Importing the CPSC Recall data into our Flask app (1/6)

This article is part of a sequence:
Introduction to Simple News Apps based on CSPC Recall Data
Learning to make a news app by trying to make a better Recalls page

Objectives

  • Review basic Flask app construction
  • Review importing and parsing of JSON
  • Understand the structure of the CSPC Recalls data
Table of contents

Structure of the API

Check out the homepage for the CPSC Recalls Application Program Interface (API) to see the full documentation.
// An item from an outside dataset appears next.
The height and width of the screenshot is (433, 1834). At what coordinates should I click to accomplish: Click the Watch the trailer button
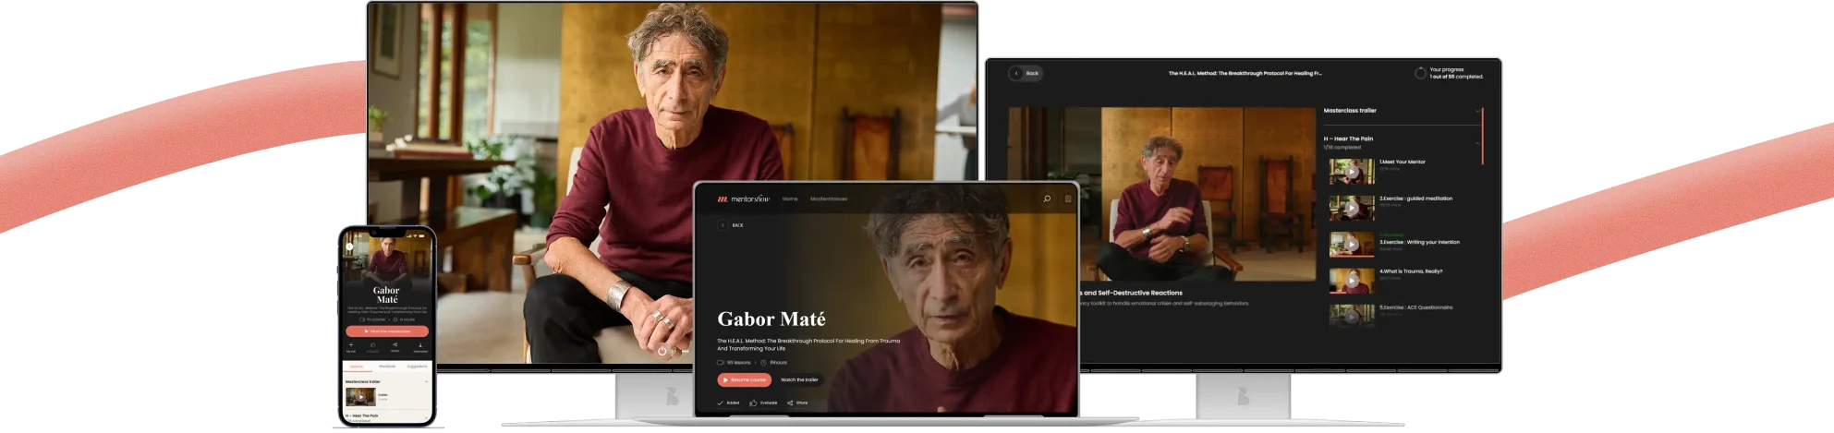coord(799,379)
But here's the main takeaway:

The base endpoint is this:

  http://www.saferproducts.gov/RestWebServices/Recall

To request the data in JSON format, we supply a query string of format=json. The following URL will retrieve all of the available recall data in JSON format:

http://www.saferproducts.gov/RestWebServices/Recall?format=json

Filtering by RecallDateStart

However, that's a pretty big file. The API (see the PDF manual for the complete info) allows us to do simple text filtering on various fields.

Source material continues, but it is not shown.